◆ STATED TASK
Could you copy out the entries, word for word, starting with the line containing "[Menu] (12, 10)" and continuing through the line containing "https://www.facebook.com/greenovea/ (60, 2381)", both ends included?

--- start of RECORDS SHOWN ---

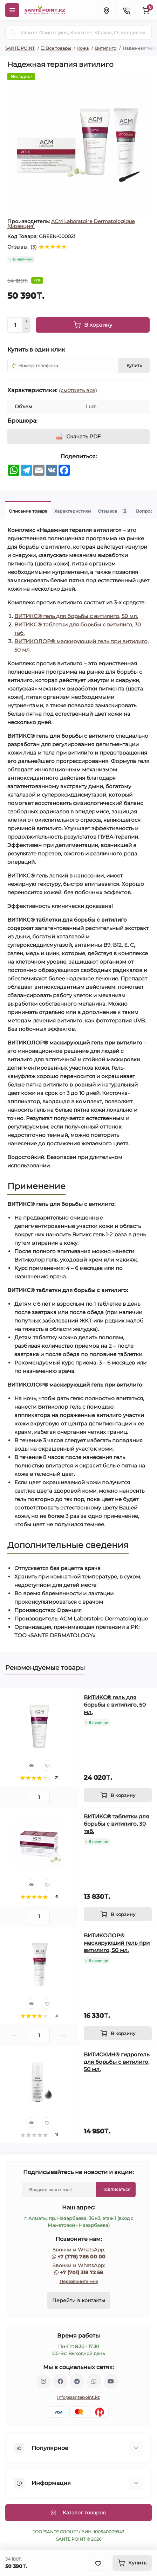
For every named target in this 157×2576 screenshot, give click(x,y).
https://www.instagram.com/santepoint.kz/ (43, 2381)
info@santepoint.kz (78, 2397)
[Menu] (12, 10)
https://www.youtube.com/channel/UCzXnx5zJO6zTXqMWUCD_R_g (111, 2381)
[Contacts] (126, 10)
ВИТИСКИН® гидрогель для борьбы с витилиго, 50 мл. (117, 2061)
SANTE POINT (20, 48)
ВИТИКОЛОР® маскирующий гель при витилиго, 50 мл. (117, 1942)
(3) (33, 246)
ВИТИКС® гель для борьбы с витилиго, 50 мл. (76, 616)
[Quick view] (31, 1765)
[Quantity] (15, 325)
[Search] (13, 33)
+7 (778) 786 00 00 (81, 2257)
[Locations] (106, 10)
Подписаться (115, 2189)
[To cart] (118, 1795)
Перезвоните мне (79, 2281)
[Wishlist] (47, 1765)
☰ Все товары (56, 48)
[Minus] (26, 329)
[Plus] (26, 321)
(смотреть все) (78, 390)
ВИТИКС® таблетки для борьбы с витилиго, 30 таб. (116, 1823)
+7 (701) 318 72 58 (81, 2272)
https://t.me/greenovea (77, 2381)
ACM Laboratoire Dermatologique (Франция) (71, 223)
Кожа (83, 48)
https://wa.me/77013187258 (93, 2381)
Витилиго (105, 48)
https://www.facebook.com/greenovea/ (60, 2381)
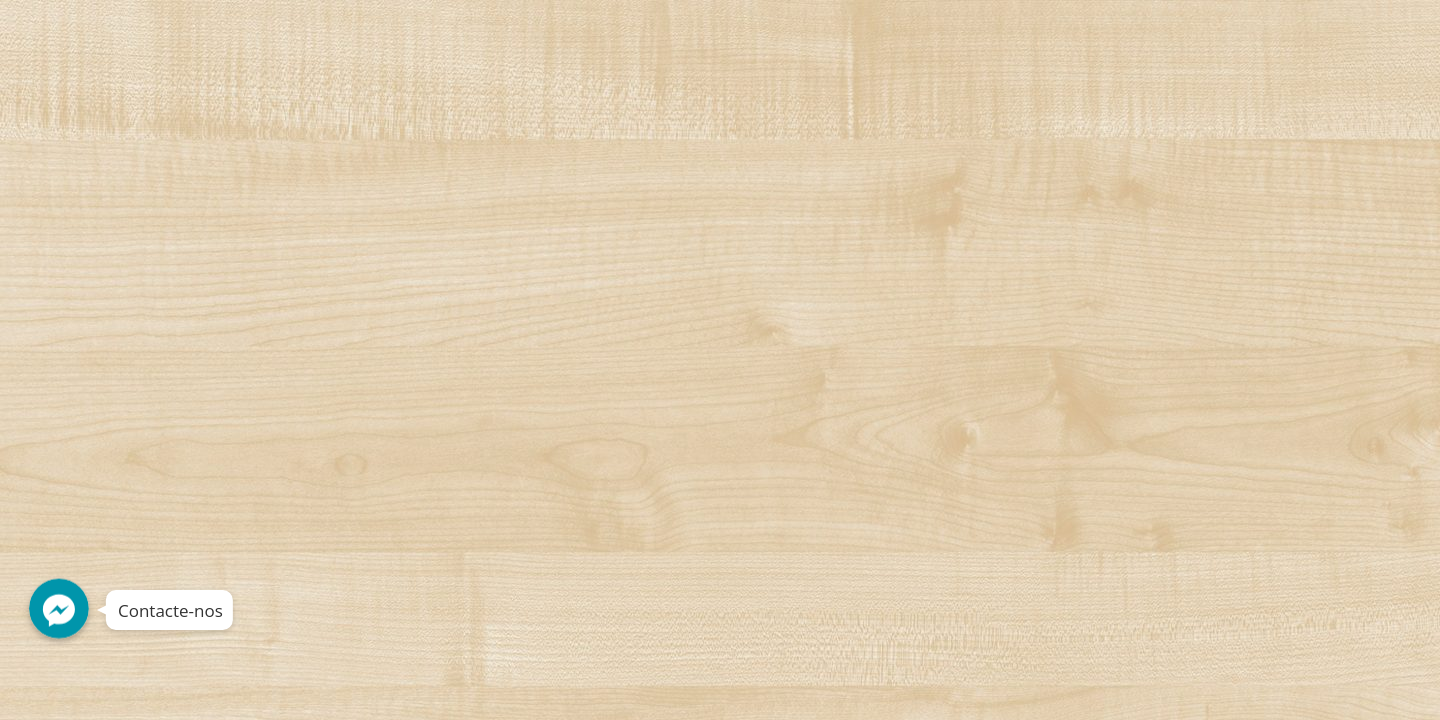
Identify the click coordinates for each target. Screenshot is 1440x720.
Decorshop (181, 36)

--- end of RECORDS SHOWN ---
--- start of RECORDS SHOWN ---

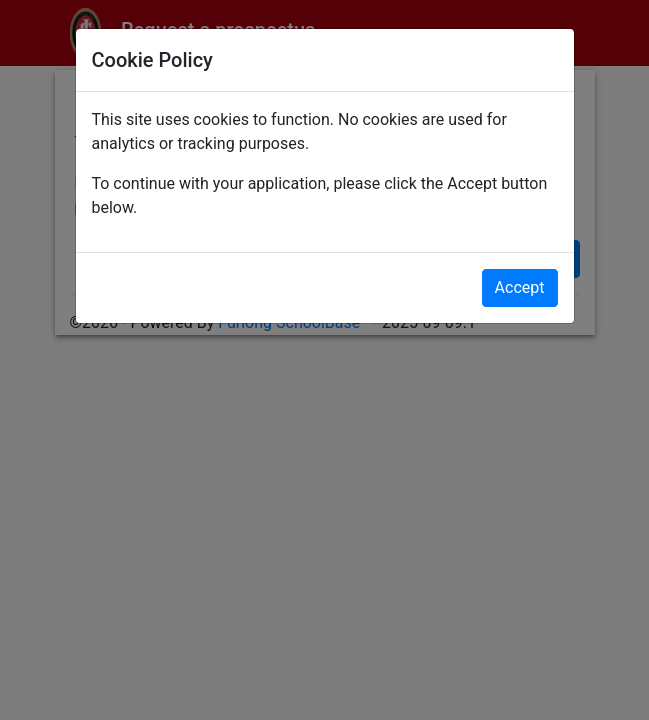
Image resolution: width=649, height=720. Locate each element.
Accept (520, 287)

--- end of RECORDS SHOWN ---

◆ FINAL ANSWER
[Menu] (12, 10)
https://www.youtube.com/channel/UCzXnx5zJO6zTXqMWUCD_R_g (111, 2381)
[Contacts] (126, 10)
ВИТИСКИН® гидрогель для борьбы с витилиго, 50 мл. (117, 2061)
SANTE POINT (20, 48)
ВИТИКОЛОР® маскирующий гель при витилиго, 50 мл. (117, 1942)
(3) (33, 246)
ВИТИКС® гель для борьбы с витилиго, 50 мл. (76, 616)
[Quick view] (31, 1765)
[Quantity] (15, 325)
[Search] (13, 33)
+7 (778) 786 00 00 (81, 2257)
[Locations] (106, 10)
Подписаться (115, 2189)
[To cart] (118, 1795)
Перезвоните мне (79, 2281)
[Wishlist] (47, 1765)
☰ Все товары (56, 48)
[Minus] (26, 329)
[Plus] (26, 321)
(смотреть все) (78, 390)
ВИТИКС® таблетки для борьбы с витилиго, 30 таб. (116, 1823)
+7 (701) 318 72 58 (81, 2272)
https://t.me/greenovea (77, 2381)
ACM Laboratoire Dermatologique (Франция) (71, 223)
Кожа (83, 48)
https://wa.me/77013187258 (93, 2381)
Витилиго (105, 48)
https://www.facebook.com/greenovea/ (60, 2381)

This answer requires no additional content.